## REQUEST
Please arrange the lines of all the rows below as one numbered list, skipping blank lines and leaving out the pictures.
[Start EXTRACTED INFORMATION]
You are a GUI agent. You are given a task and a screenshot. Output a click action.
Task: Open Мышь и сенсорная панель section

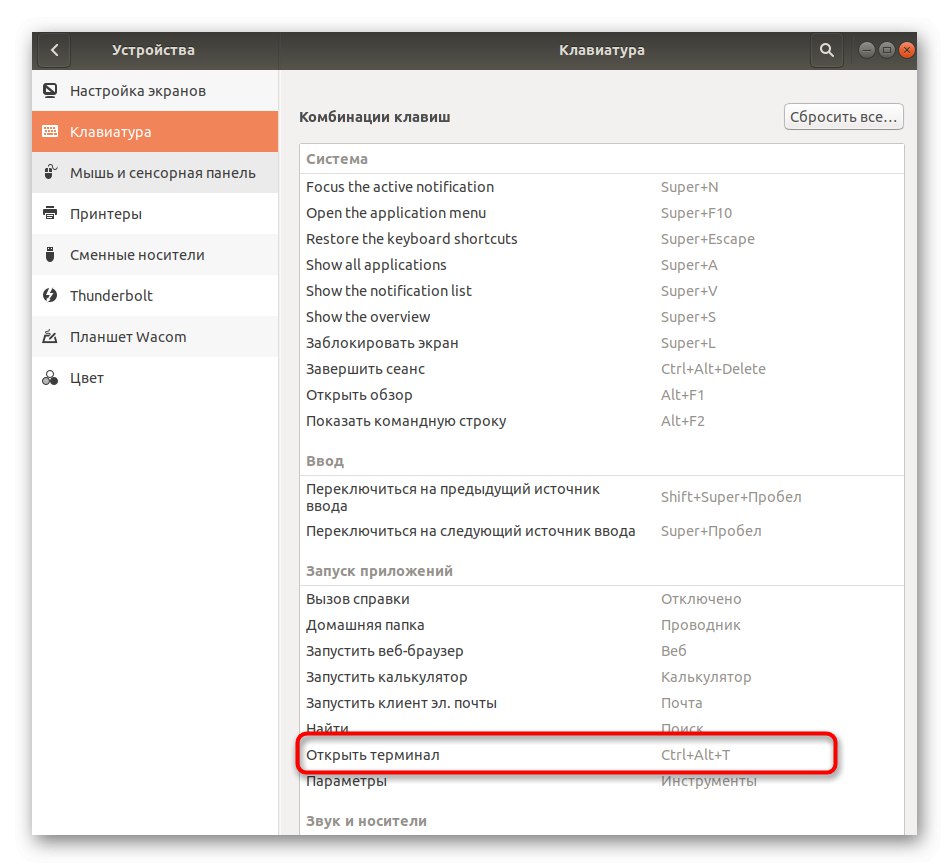pos(162,173)
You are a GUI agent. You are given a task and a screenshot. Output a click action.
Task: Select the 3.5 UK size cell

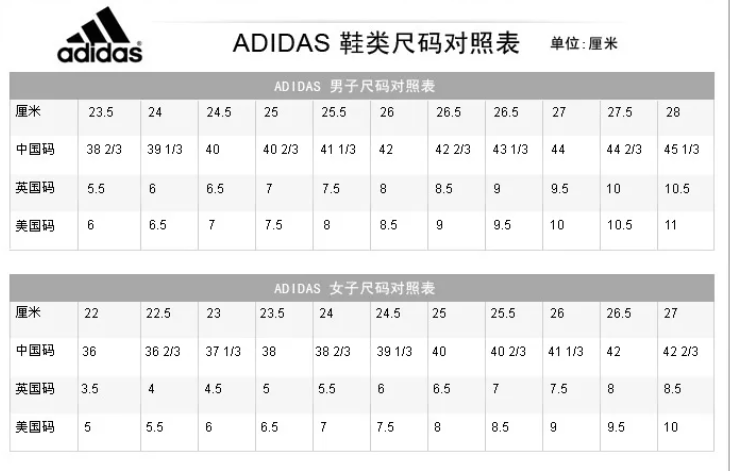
[End EXTRACTED INFORMATION]
## THE RESPONSE
1. You are a GUI agent. You are given a task and a screenshot. Output a click action.
2. Task: Open Мышь и сенсорная панель section
3. pos(162,173)
4. You are a GUI agent. You are given a task and a screenshot. Output a click action.
5. Task: Select the 3.5 UK size cell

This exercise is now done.